Reconciling The Days Inn Case and The 1994 Amendments
A "hot" legal issue in the Ninth Circuit is whether the 1994 Bankruptcy Code amendments either overrule the Days Inn case (and require a court to find that all hotel revenues are cash collateral) or codify and embrace the Days Inn case's exclusion of certain hotel revenues from what constitutes cash collateral. This issue was litigated in 1996 in a California bankruptcy court. The judge ruled that hotel revenues for services the guest could receive outside the hotel (including food and beverage, room service and telephone revenues) are not cash collateral (consistent with Days Inn), while room revenues and revenues for services "related" to the hotel (such as parking fees and fees for using the hotel's health club or spa) are cash collateral.
In a brand new decision, the Ninth Circuit characterized the 1994 Bankruptcy Code amendments as clarifying the statutory definition of rents to include hotel room revenues.
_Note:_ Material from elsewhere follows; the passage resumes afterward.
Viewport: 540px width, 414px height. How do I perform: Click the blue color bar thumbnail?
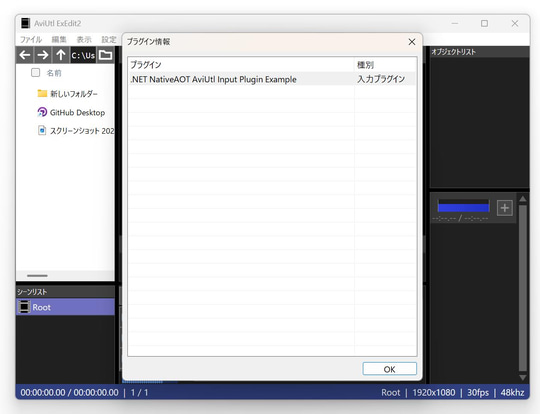pyautogui.click(x=463, y=206)
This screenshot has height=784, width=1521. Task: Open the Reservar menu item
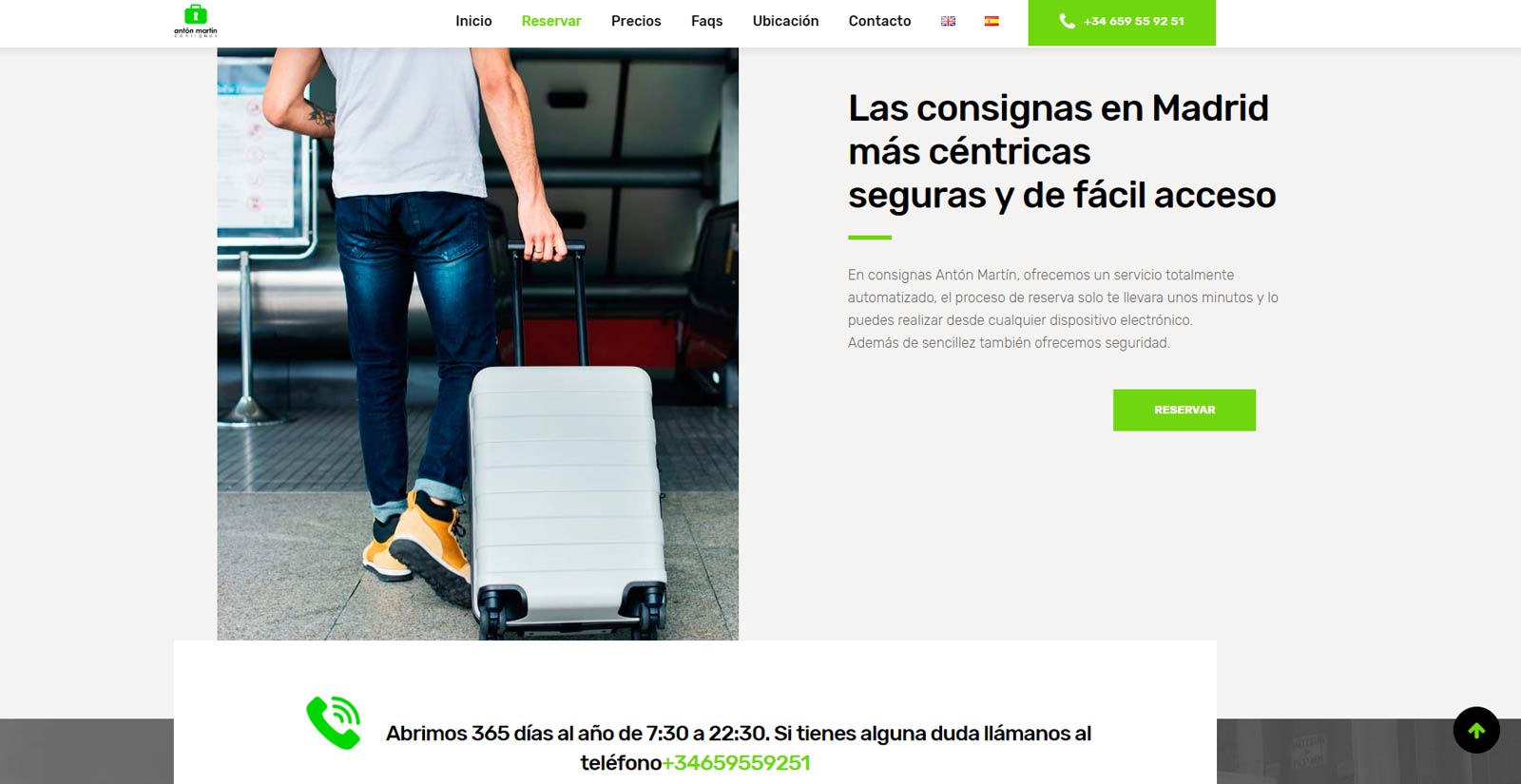click(551, 21)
In re Hotel Sierra Vista L.P. 1997 WL205804, 97 Daily Journal D.A.R. 5439 (9th Cir. 4/29/97). By its characterization of the 1994 amendments the Ninth Circuit held in this new case that its Days Inn decision continues to apply. The Court remanded the case with direction to apply the Days Inn formula and to determine how much of the hotel's net revenues were and were not cash collateral.
While it is debatable whether the 1994 amendments are limited or designed to capture only a hotel's room revenues, this appears to be the law in the Ninth Circuit after the Hotel Sierra Vista decision. Thus, hotel owners have a powerful argument that the net proceeds attributable to a hotel's non-room revenues are not cash collateral. The bankrupt hotel owner may use such non-cash collateral free and clear of the lender's lien and does not need to obtain the lender's consent or court approval to use the funds. There are other limitations on the debtor's use of these revenues in the Bankruptcy Code and case law to prevent fraud or waste. Nevertheless, this issue remains paramount to both hotel owners in bankruptcy and secured creditors claiming a lien on the hotel revenues.